"Tell me something about you. Something I don't know yet."
His fingers continued their gentle exploration of my calf as he thought. "I was afraid of heights when I was young," he finally said. "Ironic for a demon who would eventually develop wings."
The image of baby Magnur, afraid to look down, made me smile. "How did you get over it?"
"My father threw me off a cliff," he said matter-of-factly. At my horrified expression, he added, "Standard demon parenting. Sink or fly."
"And you flew," I guessed.
"Eventually," he admitted with a rueful smile. "After bouncing off a few outcroppings on the way down."
I winced, but couldn't help laughing at the image. "Remind me never to ask demon parents for childcare advice."
His smile softened as he reached for a piece of bread. "Your turn. Tell me something I don't know about you."
We traded stories as we ate, his childhood in a realm where fire was comfort rather than danger, my first art show in college where I'd accidentally sold a piece I hadn't meant to display, hisfirst commission for a vampire countess who'd wanted a gown that could accommodate bat transformation. Small pieces of ourselves offered up between bites of food.
As we sat tangled together, my fingers kept finding their way back to the edges of scars visible at his collar and wrists. I couldn't help myself. They pulled at my attention like a puzzle I desperately wanted to solve.
"You keep touching them," Magnur said softly, his eyes following my fingers.
I pulled my hand back quickly. "Sorry. I didn't mean to make you uncomfortable."
"You don't," he said, catching my retreating hand and returning it to his wrist. "It's just...most people avoid them."
"I'm just curious," I admitted.
A shadow passed across his face, so brief I might have missed it if I hadn't been watching him closely.
I took a deep breath, gathering my courage. "Earlier, when I touched your scars...you said you'd tell me about them someday." I bit my lip, suddenly nervous. "Is...tonight okay? You don't have to," I added quickly. "If it's too painful or too soon or—"
"Jade," he interrupted gently. "It's okay."
I fell silent, watching as he considered my request. His expression grew distant for a moment, as if he were looking back through memories. Just when I thought he might refuse, he shifted our position, drawing me fully into his lap so I was cradled against his chest, my head tucked beneath his chin. One arm curled protectively around me while his other hand began tracing slow, soothing patterns down my spine, as if he were the one comforting me rather than preparing to reveal his own trauma.
"I was young once," he began. "Young by demon standards, at least. Reckless. Hungry for power in ways that now seem...childish."
I stayed quiet, understanding instinctively that he needed to tell this at his own pace. My hand rested lightly on his chest, feeling the steady rhythm of his heartbeat beneath my palm.
"There was a coven of warlocks, powerful humans who had learned enough about demon physiology and magic to be dangerous. They approached me with an offer. Power, influence, partnership. They claimed to have developed rituals that would allow them to share magic with demons and in return receive some immortality that demons possess."

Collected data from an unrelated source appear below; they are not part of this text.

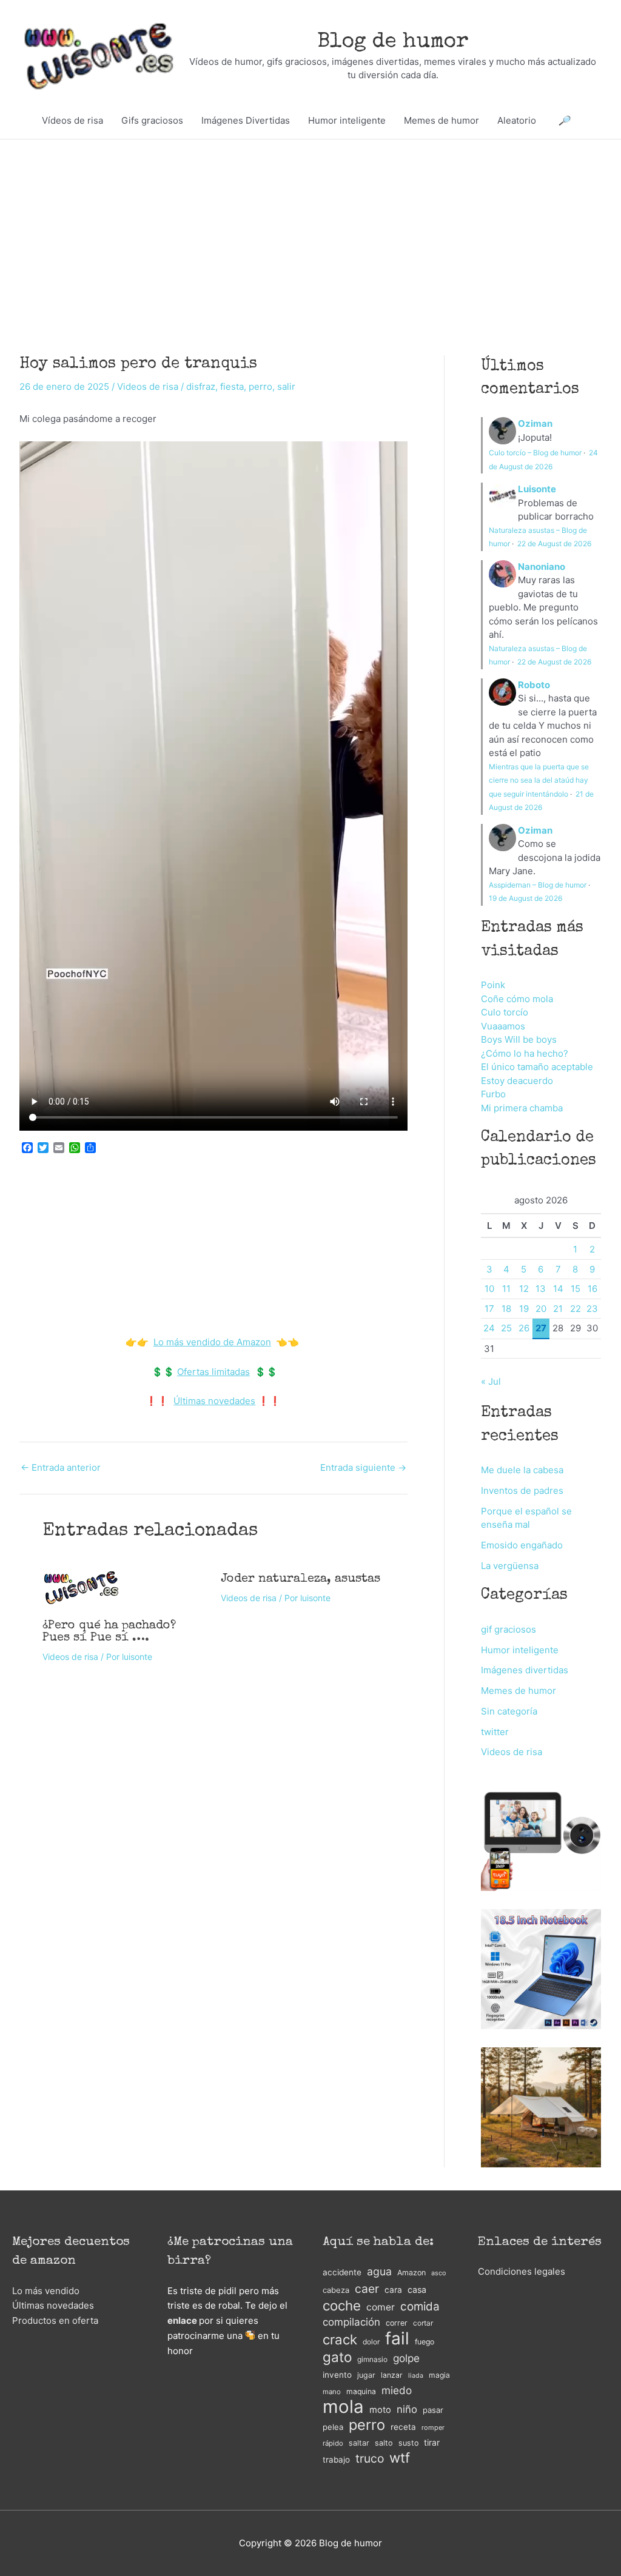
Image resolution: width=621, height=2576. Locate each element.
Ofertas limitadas (213, 1371)
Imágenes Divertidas (245, 120)
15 (575, 1288)
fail (397, 2338)
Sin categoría (509, 1711)
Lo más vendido (45, 2291)
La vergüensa (510, 1565)
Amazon (411, 2272)
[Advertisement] (310, 229)
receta (403, 2427)
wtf (399, 2458)
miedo (396, 2390)
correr (397, 2322)
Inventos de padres (522, 1490)
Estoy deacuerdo (517, 1080)
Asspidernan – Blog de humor (537, 884)
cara (393, 2290)
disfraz (200, 386)
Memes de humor (441, 120)
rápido (333, 2443)
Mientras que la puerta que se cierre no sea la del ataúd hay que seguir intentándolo (539, 780)
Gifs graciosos (152, 120)
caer (367, 2288)
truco (369, 2458)
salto (384, 2442)
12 (524, 1288)
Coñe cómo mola (517, 999)
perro (260, 386)
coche (342, 2305)
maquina (361, 2391)
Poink (493, 985)
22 (575, 1308)
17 (489, 1308)
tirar (432, 2442)
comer (380, 2307)
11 (506, 1288)
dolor (371, 2341)
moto (380, 2409)
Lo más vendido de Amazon (212, 1342)
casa (417, 2289)
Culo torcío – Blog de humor (535, 452)
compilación (351, 2322)
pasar (433, 2410)
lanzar (392, 2375)
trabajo (336, 2459)
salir (286, 386)
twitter (495, 1732)
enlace (182, 2320)
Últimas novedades (214, 1401)
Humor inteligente (347, 120)
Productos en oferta (55, 2320)
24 (489, 1328)
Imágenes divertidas (524, 1670)
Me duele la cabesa (522, 1470)
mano (332, 2391)
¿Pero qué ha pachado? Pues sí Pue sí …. (109, 1632)
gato (337, 2357)
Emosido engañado (522, 1545)
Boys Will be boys (519, 1039)
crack (340, 2339)
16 (592, 1288)
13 (540, 1288)
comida (420, 2306)
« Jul (491, 1381)
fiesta (232, 386)
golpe (406, 2358)
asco (438, 2273)
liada (415, 2376)
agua (379, 2271)
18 (506, 1308)
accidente (342, 2272)
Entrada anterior (61, 1467)
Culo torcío (504, 1012)
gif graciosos (508, 1629)
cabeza (336, 2290)
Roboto (534, 685)
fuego (424, 2341)
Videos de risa (147, 386)
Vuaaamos (503, 1026)
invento (337, 2375)
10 (489, 1288)
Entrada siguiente (363, 1467)
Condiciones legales (521, 2271)
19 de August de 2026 (525, 898)
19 (524, 1308)
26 (524, 1328)
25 (506, 1328)
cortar (423, 2322)
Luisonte (537, 489)
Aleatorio (516, 120)
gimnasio (372, 2359)
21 (558, 1308)
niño (407, 2409)
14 (558, 1288)
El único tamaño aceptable (537, 1066)
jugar (366, 2375)
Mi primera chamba (522, 1108)
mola (343, 2407)
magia (439, 2375)
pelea (333, 2427)
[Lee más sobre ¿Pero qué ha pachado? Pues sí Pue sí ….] (81, 1587)
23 (592, 1308)
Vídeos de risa (72, 120)
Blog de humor (393, 42)
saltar (359, 2442)
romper (433, 2427)
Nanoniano (541, 566)
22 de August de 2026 (554, 543)
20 (540, 1308)
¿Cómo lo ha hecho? (524, 1053)
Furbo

I felt his chest expand with a deep breath before he continued. "I was foolish enough to believe them. The ritual they performed wasn't about sharing anything," he said. "It was a trap, designed specifically to bind a demon of my particular bloodline. They had been hunting for one like me for decades."
My fingers curled involuntarily against his chest, as if I could somehow protect him from a past that had already happened. "What did they do?" I whispered.
"They carved sigils into my skin," he replied, his hand leaving my back to trace a pattern on his own chest. "Binding circles, contract marks, control sigils, layers upon layers of magical restraints, each tied to a different warlock in the coven."
I tried to imagine it, the pain and betrayal, along with the dawning horror of realizing you'd walked willingly into your own cage, and found I couldn't. The magnitude of it was too vast.
"Once the binding was complete," he continued, his voice unnervingly steady, "I belonged to them. Could only move when permitted, speak when allowed, exist where they willed me to be. They could summon and dismiss me at will, forcing me to appear wherever they called, no matter what I was doing or where I was."
"How long?" I asked, dreading the answer.
"Four hundred and seventy-two years," he replied without hesitation. "Long enough to watch each original warlock grow old and die, passing their portion of the binding to their children, then their grandchildren. Generations of the same families, inheriting me like property."
I felt sick.
"They used me as a weapon, primarily," he continued, his hand resuming its gentle stroking along my spine. "A guard dog, a threat, muscle to intimidate their enemies. Sometimes they experimented, testing the limits of what they could force me to do through the bindings."